The result is an intensely delicious combination of flavorful garbanzo beans, creamy tahina, counterbalanced with the acidity and lightness of the lemon and parsley. Al-Mufreh says his customers keep coming back because of his hummus's special, robust flavor.
Mike al-Mufreh prepares a batch of hummus
Prior to the flare up, Ikermawi had a substantial Jewish Israeli customer base. "On Saturdays the place would be filled with Israelis," said al-Mufreh. "You couldn't even walk through the restaurant." Many secular Israelis used to cross into Palestinian areas on Saturdays to eat and shop, as Jewish-owned stores typically close for the Sabbath.
A Hebrew newspaper clipping still hangs in Ikermawi's window, praising the food. The article calls back to another time when Israelis ventured into Palestinian areas of Jerusalem more frequently for food and pleasure, when people simply came for the hummus.

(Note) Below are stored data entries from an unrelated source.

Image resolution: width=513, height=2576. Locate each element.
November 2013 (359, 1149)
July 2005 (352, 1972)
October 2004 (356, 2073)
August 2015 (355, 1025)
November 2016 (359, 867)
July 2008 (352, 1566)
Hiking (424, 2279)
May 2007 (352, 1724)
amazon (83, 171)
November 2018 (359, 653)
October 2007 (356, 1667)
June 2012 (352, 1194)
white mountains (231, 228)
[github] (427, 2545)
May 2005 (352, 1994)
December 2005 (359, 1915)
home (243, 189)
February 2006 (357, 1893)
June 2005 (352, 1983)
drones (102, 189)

Empty tables outside Ikermawi
Secular Jews have left the area gradually over the past decade, leaving mostly ultra-orthodox Haredim, who keep a strict kosher diet and do not eat at non-kosher restaurants like Ikermawi. Dressed in all black with long beards, the Haredim hurriedly walked by the restaurant on their way to prayer, constantly glancing over their shoulder.
Two young Palestinian construction workers sitting outside the restaurant said that Ikermawi is "one of best." We spoke as they hunched over their bowls, shoveling hummus into their mouths, and while they seemed more intent on eating than talking to me, they were quick to state that they would not allow the Israeli government to "take the Haram al Sharif from Muslims."
As for al-Mufreh, he's never considered moving until recently. He hopes that tensions will ease, business will return, and life will reach a relative calm but he is not optimistic. "I don't think things are going to get better," he told me. "There's just a bad feeling."